Likewise, on a bigger scale, COVID-19 will act as an accelerator for ESG, even counter-intuitively, and despite the short term headwinds at implementing ESG policies. There is both logic and economics behind it. A pandemic risk was known and expected, as in general, every two years there is a virus strand that jumps from animals to humans and causes mini-pandemics (MERS, SARS, H1N1 are well-documented cases due to zoonotic viruses in recent memory that thankfully were regionally contained). Until now that all issues on preparedness had been mostly feel-good and theoretical, but as the risks and costs will be escalating (the COVID-19 global cost has been estimated to $2.6 trillion so far), the citizenry will start asking what their governments are doing to prepare for future risks; ditto for institutional investors who now are asking the corporate management on what steps their portfolio companies are taking to mitigate future risks, risks that deemed too hypothetic a short time ago. At the very least, COVID-19 has increased global awareness on issues that seemed too abstract until a year ago for the average person to apprehend (let’s start with global warming and rising seas) and awareness to the fact that the human population has grown so much as to collectively impact our planet and our own survival conditions, and to squeeze out other forms of life (humans move further into the jungles in an effort to sourcing more land for agriculture and development, which is one of the primary risks for ensuing pandemics in the future). The citizenry will be asking questions and demanding action from their leaders (“Black Lives Matter” and other social unrest in the U.S., in our humble opinion, is partially driven by anger and a preliminary quest for answers to COVID-19 by people used to be roaming the world and their country and all of a sudden found themselves locked down in their very own homes). And, investing and asset allocation to follow on ESG considerations, as in Q1 2020, sustainable investing funds grew by $46 billion globally, as per a Morningstar study, while the global fund universe experienced an outflow of appr. $385 billion. Sustainable investing is just about 22% of the assets of the US fund market (while almost 77% of the European fund market is dedicated to sustainable investing).

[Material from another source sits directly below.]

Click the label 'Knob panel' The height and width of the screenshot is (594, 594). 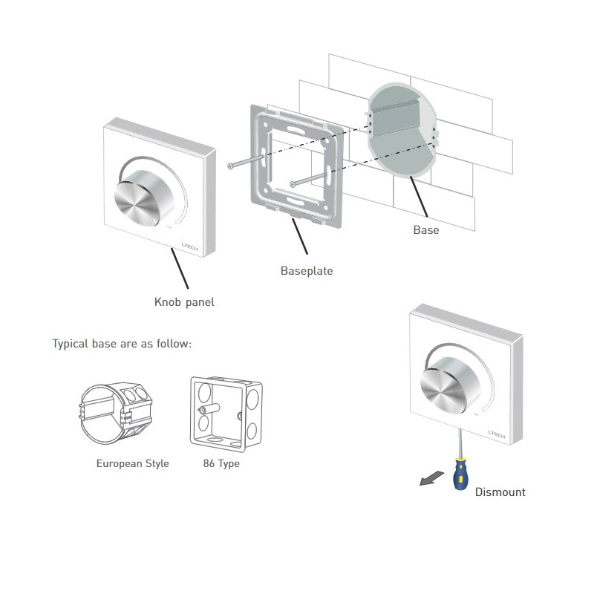tap(184, 302)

The COVID-19 pandemic may be a blessing in disguise as citizenry and investors start demanding action on issues broadly defined as ESG. And, the early steps taken for sustainable investing pre-COVID-19, in the new reality of COVID-19 are taking a new and, it would appear, more effective venue, as the experience of IMO2020 indicates. Leaders in the EU seem determined to not let the COVID-19 pandemic go to waste, and they have recoiled on ESG issues. And, as more money is poured into sustainable investing, changes are about to happen, including in the shipping industry. We note that although shipping finance has gotten tighter post-COVID for the shipping industry (like in many other industries), “green financing” has been a venue that has afforded a few shipowners to access competitively priced capital, and making nice headlines in an otherwise sea of disaster.


Expect ESG in shipping to get more important in the future. There are many good reasons to explain it, ethical and social, but the biggest catalyst is the wise dictum spoken in the dark days of a U.S Presidency: “Follow the money!” Profit (in a new macro-economic environment) now stands a better chance to drive the ESG agenda, rather than depending on the proverbial kindness of strangers.


 

Basil M Karatzas is an Accredited Senior Appraiser (ASA), Accredited in Business Valuation (ABV), a Certified Marine Surveyor (CMS) and Fellow with the Institute of Chartered Shipbrokers in the UK. Basil is the Founder and CEO of Karatzas Marine Advisors & Co.